§ **Request**
Change "GUI agent" to "GUI assistant" throughout the records, and leave everything else unchanged.

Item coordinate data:
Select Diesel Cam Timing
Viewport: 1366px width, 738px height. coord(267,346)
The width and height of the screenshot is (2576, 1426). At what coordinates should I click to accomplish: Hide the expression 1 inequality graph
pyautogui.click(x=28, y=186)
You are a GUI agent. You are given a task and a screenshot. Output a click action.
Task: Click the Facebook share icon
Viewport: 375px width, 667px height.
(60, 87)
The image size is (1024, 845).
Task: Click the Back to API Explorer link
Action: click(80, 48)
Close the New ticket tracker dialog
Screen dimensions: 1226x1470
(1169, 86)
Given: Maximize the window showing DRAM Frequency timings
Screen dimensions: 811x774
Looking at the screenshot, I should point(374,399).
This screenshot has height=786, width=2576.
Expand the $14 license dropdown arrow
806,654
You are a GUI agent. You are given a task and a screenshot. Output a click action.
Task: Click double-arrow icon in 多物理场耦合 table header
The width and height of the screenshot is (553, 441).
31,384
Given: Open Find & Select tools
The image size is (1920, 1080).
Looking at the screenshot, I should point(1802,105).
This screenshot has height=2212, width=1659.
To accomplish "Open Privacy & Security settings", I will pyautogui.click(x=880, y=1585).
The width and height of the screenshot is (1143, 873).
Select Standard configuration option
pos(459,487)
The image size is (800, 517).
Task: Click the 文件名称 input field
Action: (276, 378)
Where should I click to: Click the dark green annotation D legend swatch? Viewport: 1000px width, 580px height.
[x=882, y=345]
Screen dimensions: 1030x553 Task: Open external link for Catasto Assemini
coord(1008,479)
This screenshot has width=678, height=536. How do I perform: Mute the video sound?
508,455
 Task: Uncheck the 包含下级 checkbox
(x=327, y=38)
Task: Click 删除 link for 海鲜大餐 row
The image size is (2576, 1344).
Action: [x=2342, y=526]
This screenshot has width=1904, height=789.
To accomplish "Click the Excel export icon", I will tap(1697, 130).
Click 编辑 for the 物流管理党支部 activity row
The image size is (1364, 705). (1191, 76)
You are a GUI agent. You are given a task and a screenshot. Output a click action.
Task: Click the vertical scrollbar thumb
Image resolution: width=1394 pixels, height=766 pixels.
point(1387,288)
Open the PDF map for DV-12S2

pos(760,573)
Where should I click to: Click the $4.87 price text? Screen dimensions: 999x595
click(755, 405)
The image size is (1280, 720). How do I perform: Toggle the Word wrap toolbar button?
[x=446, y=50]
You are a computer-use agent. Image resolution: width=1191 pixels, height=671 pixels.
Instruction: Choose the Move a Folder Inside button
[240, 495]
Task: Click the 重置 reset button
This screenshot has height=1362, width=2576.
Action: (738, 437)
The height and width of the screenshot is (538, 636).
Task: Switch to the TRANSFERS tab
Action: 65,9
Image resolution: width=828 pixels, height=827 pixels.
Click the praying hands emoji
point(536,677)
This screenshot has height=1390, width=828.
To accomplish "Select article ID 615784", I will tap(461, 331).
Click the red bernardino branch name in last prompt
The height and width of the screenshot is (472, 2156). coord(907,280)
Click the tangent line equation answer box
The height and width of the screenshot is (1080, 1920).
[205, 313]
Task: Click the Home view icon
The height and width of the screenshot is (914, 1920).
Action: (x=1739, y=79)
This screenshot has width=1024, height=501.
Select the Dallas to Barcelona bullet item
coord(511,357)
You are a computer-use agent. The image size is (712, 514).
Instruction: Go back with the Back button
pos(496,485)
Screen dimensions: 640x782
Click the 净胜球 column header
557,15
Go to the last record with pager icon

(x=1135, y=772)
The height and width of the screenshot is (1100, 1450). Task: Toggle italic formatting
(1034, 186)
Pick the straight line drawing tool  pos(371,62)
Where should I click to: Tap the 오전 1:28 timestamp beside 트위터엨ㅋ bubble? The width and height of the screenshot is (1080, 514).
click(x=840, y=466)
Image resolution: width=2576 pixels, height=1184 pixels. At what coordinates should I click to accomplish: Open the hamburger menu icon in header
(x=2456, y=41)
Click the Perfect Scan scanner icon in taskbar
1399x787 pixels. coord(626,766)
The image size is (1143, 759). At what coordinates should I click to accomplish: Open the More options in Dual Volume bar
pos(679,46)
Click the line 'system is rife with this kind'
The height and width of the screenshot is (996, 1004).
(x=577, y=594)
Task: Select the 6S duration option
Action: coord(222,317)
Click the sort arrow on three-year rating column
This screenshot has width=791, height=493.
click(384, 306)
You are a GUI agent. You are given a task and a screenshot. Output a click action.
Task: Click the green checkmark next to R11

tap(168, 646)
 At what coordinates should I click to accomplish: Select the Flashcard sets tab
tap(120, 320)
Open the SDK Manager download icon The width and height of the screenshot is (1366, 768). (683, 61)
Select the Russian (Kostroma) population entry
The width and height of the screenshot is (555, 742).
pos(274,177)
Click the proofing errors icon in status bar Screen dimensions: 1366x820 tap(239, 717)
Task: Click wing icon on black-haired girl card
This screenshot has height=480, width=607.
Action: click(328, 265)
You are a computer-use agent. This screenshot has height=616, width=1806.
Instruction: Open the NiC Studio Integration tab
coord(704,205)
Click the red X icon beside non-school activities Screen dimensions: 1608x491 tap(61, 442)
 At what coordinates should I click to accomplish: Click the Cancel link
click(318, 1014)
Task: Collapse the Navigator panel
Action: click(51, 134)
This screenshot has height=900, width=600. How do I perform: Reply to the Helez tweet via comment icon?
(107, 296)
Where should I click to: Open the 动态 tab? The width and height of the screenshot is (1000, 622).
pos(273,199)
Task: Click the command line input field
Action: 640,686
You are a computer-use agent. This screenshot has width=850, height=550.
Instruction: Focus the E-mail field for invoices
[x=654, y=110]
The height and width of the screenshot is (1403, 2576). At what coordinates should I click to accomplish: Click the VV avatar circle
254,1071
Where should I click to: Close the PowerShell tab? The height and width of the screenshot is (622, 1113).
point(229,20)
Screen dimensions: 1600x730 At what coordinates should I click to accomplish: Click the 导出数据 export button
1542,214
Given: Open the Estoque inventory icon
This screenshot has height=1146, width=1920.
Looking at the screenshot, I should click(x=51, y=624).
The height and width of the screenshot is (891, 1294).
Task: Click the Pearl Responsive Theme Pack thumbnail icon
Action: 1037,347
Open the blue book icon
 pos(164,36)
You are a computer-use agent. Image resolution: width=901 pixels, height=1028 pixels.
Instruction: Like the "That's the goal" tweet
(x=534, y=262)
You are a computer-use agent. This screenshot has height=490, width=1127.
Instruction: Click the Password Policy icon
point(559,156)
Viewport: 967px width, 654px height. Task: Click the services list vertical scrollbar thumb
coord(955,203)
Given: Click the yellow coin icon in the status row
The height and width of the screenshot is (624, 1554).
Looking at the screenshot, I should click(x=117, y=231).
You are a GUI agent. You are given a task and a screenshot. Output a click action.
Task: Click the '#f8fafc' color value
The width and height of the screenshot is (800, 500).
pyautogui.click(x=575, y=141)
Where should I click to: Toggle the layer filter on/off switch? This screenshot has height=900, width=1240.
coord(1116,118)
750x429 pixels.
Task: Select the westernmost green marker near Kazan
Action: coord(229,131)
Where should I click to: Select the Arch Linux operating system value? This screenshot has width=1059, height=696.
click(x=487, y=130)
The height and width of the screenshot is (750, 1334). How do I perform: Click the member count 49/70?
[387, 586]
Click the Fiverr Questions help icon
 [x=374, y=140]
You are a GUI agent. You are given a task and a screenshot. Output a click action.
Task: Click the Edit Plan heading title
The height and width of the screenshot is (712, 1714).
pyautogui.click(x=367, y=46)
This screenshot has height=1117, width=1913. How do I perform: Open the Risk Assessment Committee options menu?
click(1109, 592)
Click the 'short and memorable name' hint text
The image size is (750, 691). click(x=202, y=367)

§ **Written solution**
Select Diesel Cam Timing
Viewport: 1366px width, 738px height. coord(267,346)
The width and height of the screenshot is (2576, 1426). At what coordinates should I click to accomplish: Hide the expression 1 inequality graph
pyautogui.click(x=28, y=186)
You are a GUI assistant. You are given a task and a screenshot. Output a click action.
Task: Click the Facebook share icon
Viewport: 375px width, 667px height.
(60, 87)
The image size is (1024, 845).
Task: Click the Back to API Explorer link
Action: click(80, 48)
Close the New ticket tracker dialog
Screen dimensions: 1226x1470
(1169, 86)
Given: Maximize the window showing DRAM Frequency timings
Screen dimensions: 811x774
Looking at the screenshot, I should point(374,399).
This screenshot has height=786, width=2576.
Expand the $14 license dropdown arrow
806,654
You are a GUI assistant. You are given a task and a screenshot. Output a click action.
Task: Click double-arrow icon in 多物理场耦合 table header
The width and height of the screenshot is (553, 441).
31,384
Given: Open Find & Select tools
The image size is (1920, 1080).
Looking at the screenshot, I should point(1802,105).
This screenshot has height=2212, width=1659.
To accomplish "Open Privacy & Security settings", I will pyautogui.click(x=880, y=1585).
The width and height of the screenshot is (1143, 873).
Select Standard configuration option
pos(459,487)
The image size is (800, 517).
Task: Click the 文件名称 input field
Action: (276, 378)
Where should I click to: Click the dark green annotation D legend swatch? Viewport: 1000px width, 580px height.
[x=882, y=345]
Screen dimensions: 1030x553 Task: Open external link for Catasto Assemini
coord(1008,479)
This screenshot has width=678, height=536. How do I perform: Mute the video sound?
508,455
 Task: Uncheck the 包含下级 checkbox
(x=327, y=38)
Task: Click 删除 link for 海鲜大餐 row
The image size is (2576, 1344).
Action: [x=2342, y=526]
This screenshot has width=1904, height=789.
To accomplish "Click the Excel export icon", I will tap(1697, 130).
Click 编辑 for the 物流管理党支部 activity row
The image size is (1364, 705). (1191, 76)
You are a GUI assistant. You are given a task and a screenshot. Output a click action.
Task: Click the vertical scrollbar thumb
Image resolution: width=1394 pixels, height=766 pixels.
point(1387,288)
Open the PDF map for DV-12S2

pos(760,573)
Where should I click to: Click the $4.87 price text? Screen dimensions: 999x595
click(755, 405)
The image size is (1280, 720). How do I perform: Toggle the Word wrap toolbar button?
[x=446, y=50]
You are a computer-use agent. Image resolution: width=1191 pixels, height=671 pixels.
Instruction: Choose the Move a Folder Inside button
[240, 495]
Task: Click the 重置 reset button
This screenshot has height=1362, width=2576.
Action: (738, 437)
The height and width of the screenshot is (538, 636).
Task: Switch to the TRANSFERS tab
Action: 65,9
Image resolution: width=828 pixels, height=827 pixels.
Click the praying hands emoji
point(536,677)
This screenshot has height=1390, width=828.
To accomplish "Select article ID 615784", I will tap(461, 331).
Click the red bernardino branch name in last prompt
The height and width of the screenshot is (472, 2156). coord(907,280)
Click the tangent line equation answer box
The height and width of the screenshot is (1080, 1920).
[205, 313]
Task: Click the Home view icon
The height and width of the screenshot is (914, 1920).
Action: (x=1739, y=79)
This screenshot has width=1024, height=501.
Select the Dallas to Barcelona bullet item
coord(511,357)
You are a computer-use agent. The image size is (712, 514).
Instruction: Go back with the Back button
pos(496,485)
Screen dimensions: 640x782
Click the 净胜球 column header
557,15
Go to the last record with pager icon

(x=1135, y=772)
The height and width of the screenshot is (1100, 1450). Task: Toggle italic formatting
(1034, 186)
Pick the straight line drawing tool  pos(371,62)
Where should I click to: Tap the 오전 1:28 timestamp beside 트위터엨ㅋ bubble? The width and height of the screenshot is (1080, 514).
click(x=840, y=466)
Image resolution: width=2576 pixels, height=1184 pixels. At what coordinates should I click to accomplish: Open the hamburger menu icon in header
(x=2456, y=41)
Click the Perfect Scan scanner icon in taskbar
1399x787 pixels. coord(626,766)
The image size is (1143, 759). At what coordinates should I click to accomplish: Open the More options in Dual Volume bar
pos(679,46)
Click the line 'system is rife with this kind'
The height and width of the screenshot is (996, 1004).
(x=577, y=594)
Task: Select the 6S duration option
Action: coord(222,317)
Click the sort arrow on three-year rating column
This screenshot has width=791, height=493.
click(384, 306)
You are a GUI assistant. You are given a task and a screenshot. Output a click action.
Task: Click the green checkmark next to R11

tap(168, 646)
 At what coordinates should I click to accomplish: Select the Flashcard sets tab
tap(120, 320)
Open the SDK Manager download icon The width and height of the screenshot is (1366, 768). (683, 61)
Select the Russian (Kostroma) population entry
The width and height of the screenshot is (555, 742).
pos(274,177)
Click the proofing errors icon in status bar Screen dimensions: 1366x820 tap(239, 717)
Task: Click wing icon on black-haired girl card
This screenshot has height=480, width=607.
Action: click(328, 265)
You are a computer-use agent. This screenshot has height=616, width=1806.
Instruction: Open the NiC Studio Integration tab
coord(704,205)
Click the red X icon beside non-school activities Screen dimensions: 1608x491 tap(61, 442)
 At what coordinates should I click to accomplish: Click the Cancel link
click(318, 1014)
Task: Collapse the Navigator panel
Action: click(51, 134)
This screenshot has height=900, width=600. How do I perform: Reply to the Helez tweet via comment icon?
(107, 296)
Where should I click to: Open the 动态 tab? The width and height of the screenshot is (1000, 622).
pos(273,199)
Task: Click the command line input field
Action: 640,686
You are a computer-use agent. This screenshot has width=850, height=550.
Instruction: Focus the E-mail field for invoices
[x=654, y=110]
The height and width of the screenshot is (1403, 2576). At what coordinates should I click to accomplish: Click the VV avatar circle
254,1071
Where should I click to: Close the PowerShell tab? The height and width of the screenshot is (622, 1113).
point(229,20)
Screen dimensions: 1600x730 At what coordinates should I click to accomplish: Click the 导出数据 export button
1542,214
Given: Open the Estoque inventory icon
This screenshot has height=1146, width=1920.
Looking at the screenshot, I should click(x=51, y=624).
The height and width of the screenshot is (891, 1294).
Task: Click the Pearl Responsive Theme Pack thumbnail icon
Action: 1037,347
Open the blue book icon
 pos(164,36)
You are a computer-use agent. Image resolution: width=901 pixels, height=1028 pixels.
Instruction: Like the "That's the goal" tweet
(x=534, y=262)
You are a computer-use agent. This screenshot has height=490, width=1127.
Instruction: Click the Password Policy icon
point(559,156)
Viewport: 967px width, 654px height. Task: Click the services list vertical scrollbar thumb
coord(955,203)
Given: Click the yellow coin icon in the status row
The height and width of the screenshot is (624, 1554).
Looking at the screenshot, I should click(x=117, y=231).
You are a GUI assistant. You are given a task and a screenshot. Output a click action.
Task: Click the '#f8fafc' color value
The width and height of the screenshot is (800, 500).
pyautogui.click(x=575, y=141)
Where should I click to: Toggle the layer filter on/off switch? This screenshot has height=900, width=1240.
coord(1116,118)
750x429 pixels.
Task: Select the westernmost green marker near Kazan
Action: coord(229,131)
Where should I click to: Select the Arch Linux operating system value? This screenshot has width=1059, height=696.
click(x=487, y=130)
The height and width of the screenshot is (750, 1334). How do I perform: Click the member count 49/70?
[387, 586]
Click the Fiverr Questions help icon
 [x=374, y=140]
You are a GUI assistant. You are given a task and a screenshot. Output a click action.
Task: Click the Edit Plan heading title
The height and width of the screenshot is (712, 1714).
pyautogui.click(x=367, y=46)
This screenshot has height=1117, width=1913. How do I perform: Open the Risk Assessment Committee options menu?
click(1109, 592)
Click the 'short and memorable name' hint text
The image size is (750, 691). click(x=202, y=367)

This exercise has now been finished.